A reviewer on Amazon.com wrote (in part) about the book:

Perhaps the most disappointing feature of the book is that, in its densely worded 200 pages, it doesn’t even begin to touch on a lot of questions I’ve thought about on my own and discussed over the years with other Radiohead fans in the less wordy context of message boards: the cyclical nature of OK Computer (car crash in tracks 1 and 12); whether the chorus of “Optimistic” (or “Creep” for that matter) is intended as ironic, which is a much harder question than it at first seems; possible Yeats allusions in Go to Sleep; different narrators on OK Computer and the frequent switch of narrator within a single song, and what meaning if any is to be drawn from it; disparate uses of child imagery throughout the album Kid A (title track versus coda to “Idioteque”) and in b-sides like “Fog.” These are not meant to be representative of all the territory this book doesn’t cover, they are just a few of countless small but meaningful areas left unexplored.

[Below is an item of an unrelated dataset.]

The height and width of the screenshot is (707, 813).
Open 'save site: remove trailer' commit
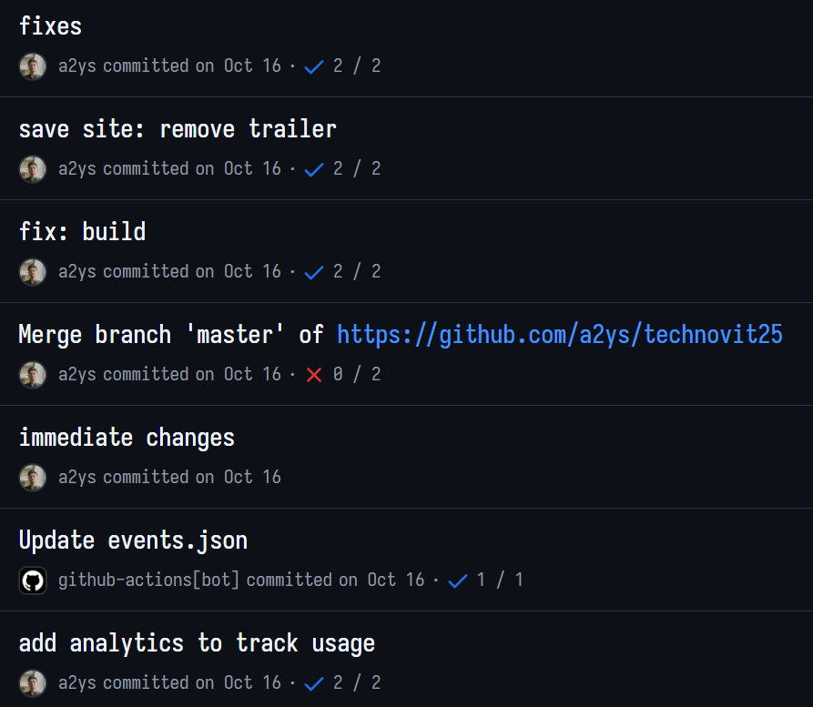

The critique, overall, is useful. The car crashes bookending OK Computer, the irony of “Optimistic,” Yeats allusions in “Go To Sleep” (I’d love to know which Yeats poems), and narrator switches (something that’s always interested me as well and that I addressed in the lecture “Radiohead’s America” concerning “2+2=5”). I did want to point out that “child imagery” is discussed in the book’s introduction, pages 2-3 including an endnote. It’s odd the reader mentions “Fog” as that’s a song I quote and discuss. Admittedly, it’s hardly an extensive or intensive discussion.

The book does leave countless small but meaningful areas unexplored, as the reader says—every book does, and any book on Radiohead cannot help but leave stones unturned; the stones are too numerous.